Pam Allyn, Feb. 2017: Have we "medicalized reading" -- made it sound like a health emergency?
I remember, years ago, the first time I heard the phrase 'false positives.' Unsurprisingly, the context was medical. More surprisingly, it was awkwardly social as I found myself the plus-one at a a dinner sponsored by a medical imaging company. (Back when that sort of event was deemed kosher.)
Taking in the presentation along with some chocolate mousse, I reached the layman's conclusion that the spotlit imaging technology proffered both wonderful benefits and needless worry. For every legitimate problem detected, the cordial company representative warned, the equipment might flag false positives -- benign spots that looked, at first, malignant and might prompt unnecessarily invasive, costly treatments.
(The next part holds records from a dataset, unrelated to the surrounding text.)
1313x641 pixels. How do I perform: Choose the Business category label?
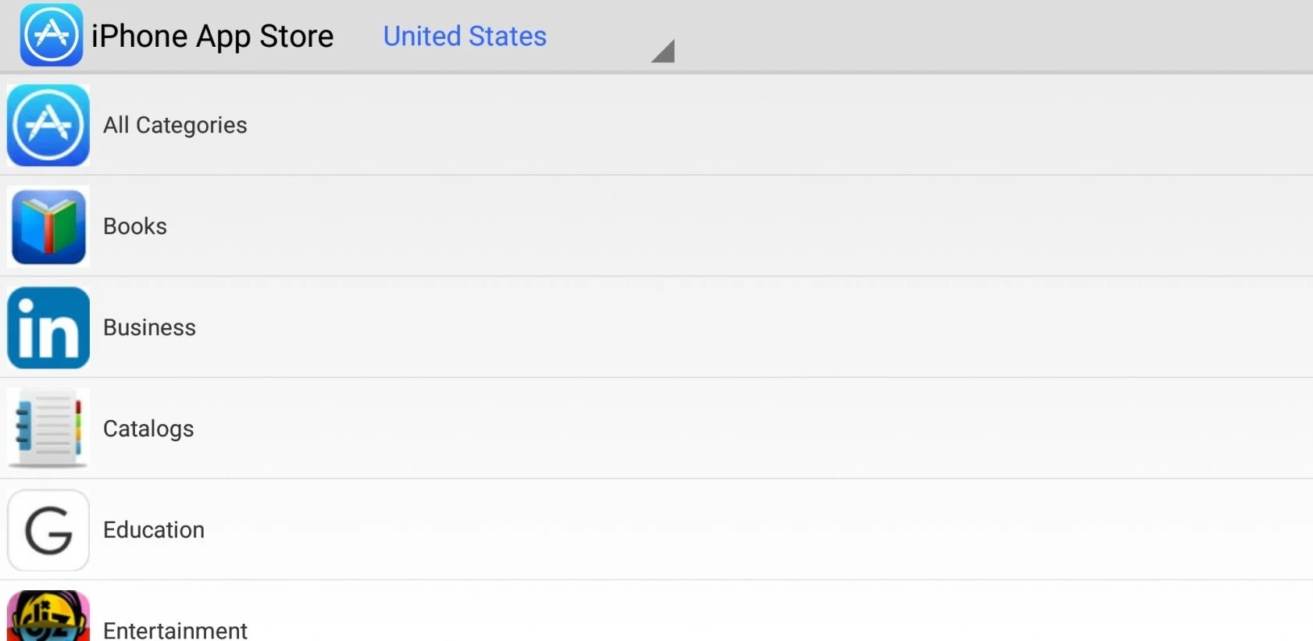click(x=149, y=327)
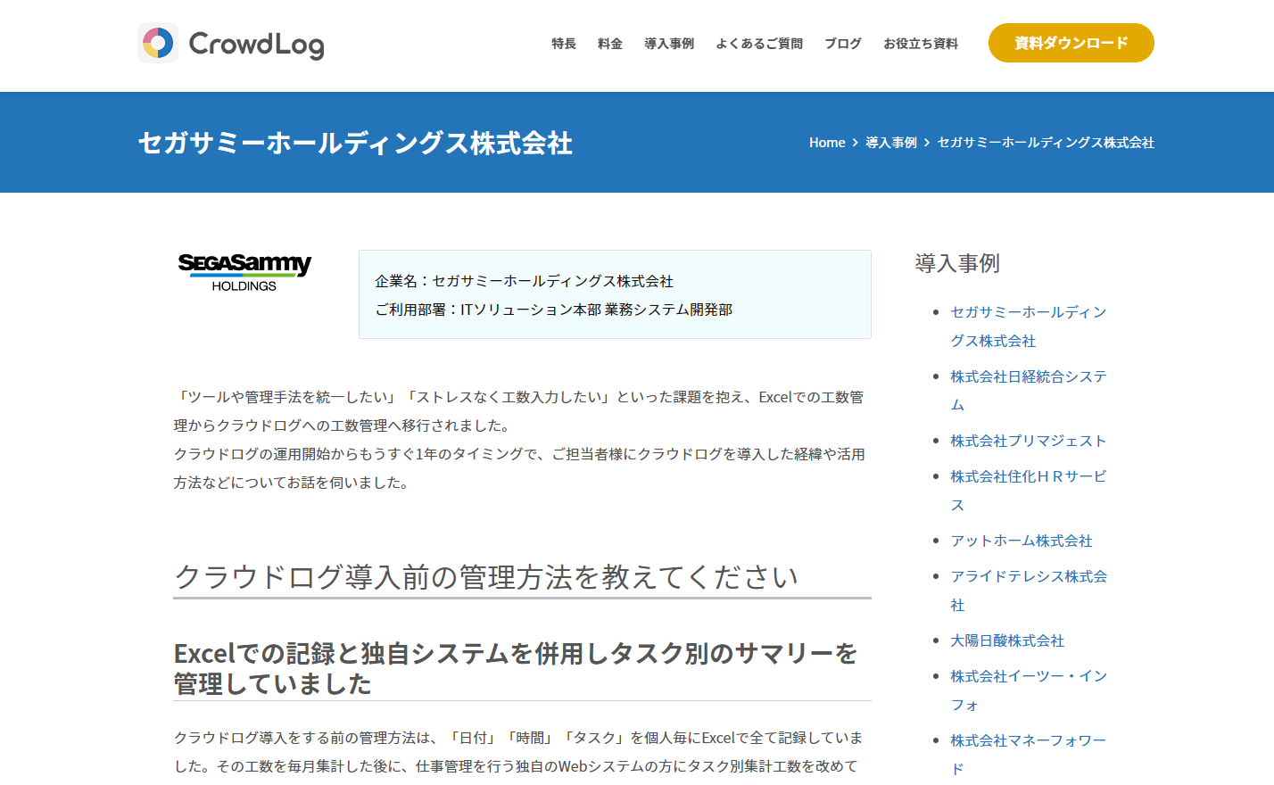This screenshot has width=1274, height=785.
Task: Open the 料金 navigation item
Action: point(609,44)
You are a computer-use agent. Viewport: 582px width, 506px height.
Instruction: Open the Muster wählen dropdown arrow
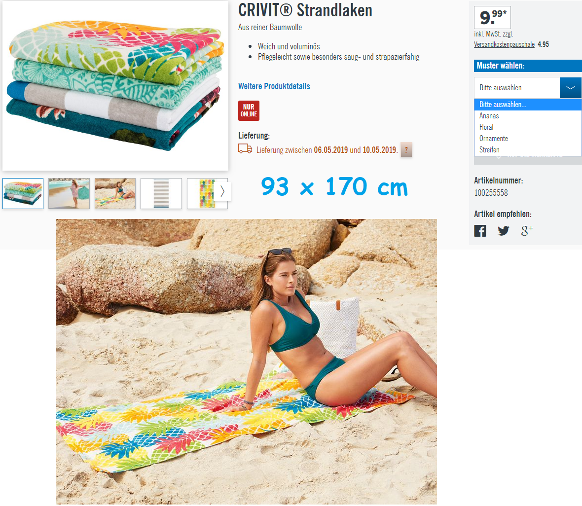(x=571, y=88)
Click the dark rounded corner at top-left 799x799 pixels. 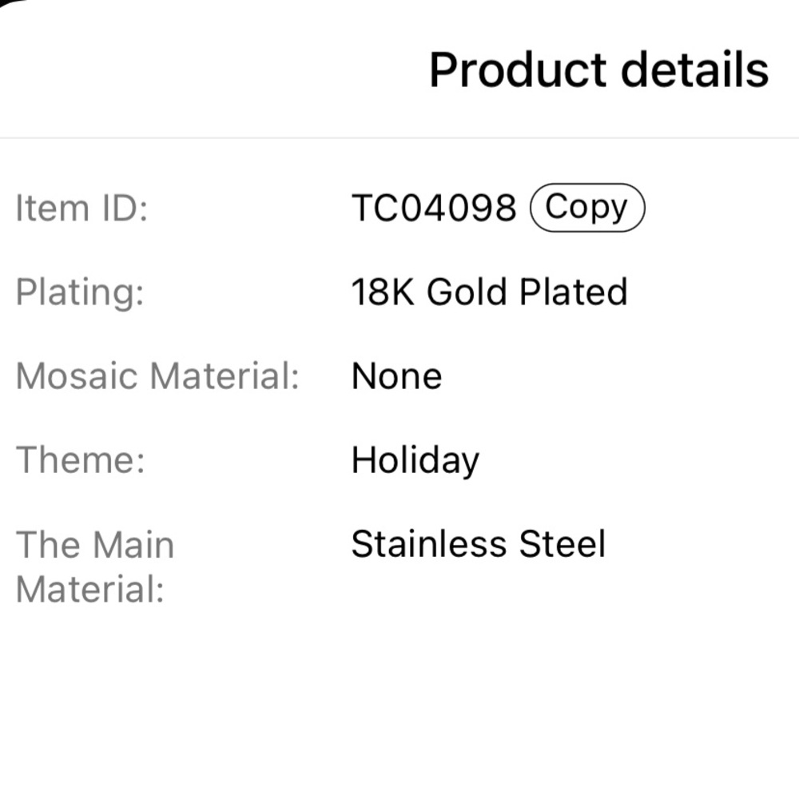(8, 2)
Now wearing my professional hat and considering digital reams of reading data for middle-school students, this notion of false positives looms again. The data are the fruits of the latest effort where I teach to screen kids (note: medical term) universally via online tools. The first broad strokes have me scratching my head about how best to prioritize next steps.
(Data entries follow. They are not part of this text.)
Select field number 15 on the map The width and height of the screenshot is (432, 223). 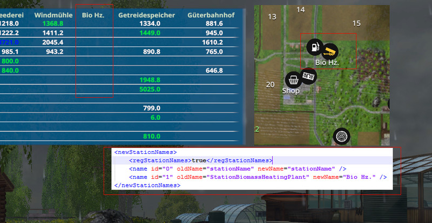tap(356, 23)
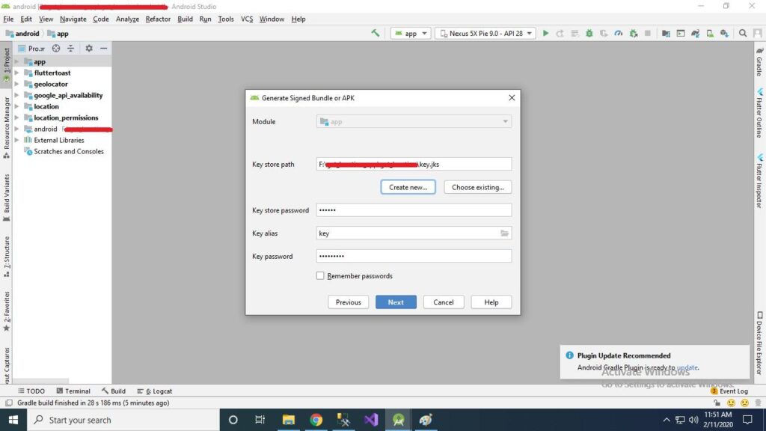Click the Create new keystore button
Viewport: 766px width, 431px height.
tap(408, 187)
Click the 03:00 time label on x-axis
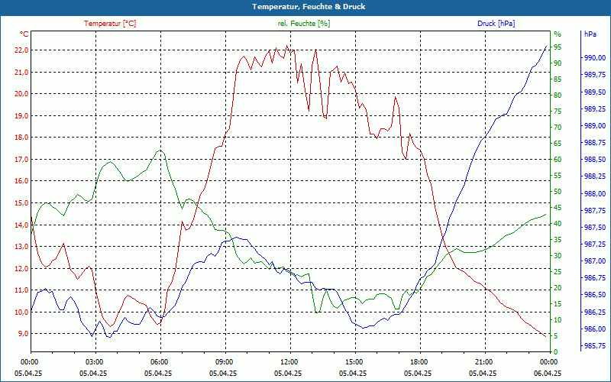The width and height of the screenshot is (611, 382). pos(94,362)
According to this one measure, sixth graders demonstrate a reading range from first through ninth grade; seventh graders from second through ninth; and eight graders from third through 10th.
My mind, untethered, spins with numbers. I feel urges to triangulate and validate. ("How much can the data be trusted?" a little voice in my head wonders.) I feel desperation to intervene, helping students progress at the low end, keeping students engaged and growing at the high end, not losing sight of students in the middle. ("Isn't this deficit mindset hurtful?" the same voice frets.)
Hundreds of snapshots of student literacy now in hand, I'm far from certain what I know even as there's no doubt I can't un-know it.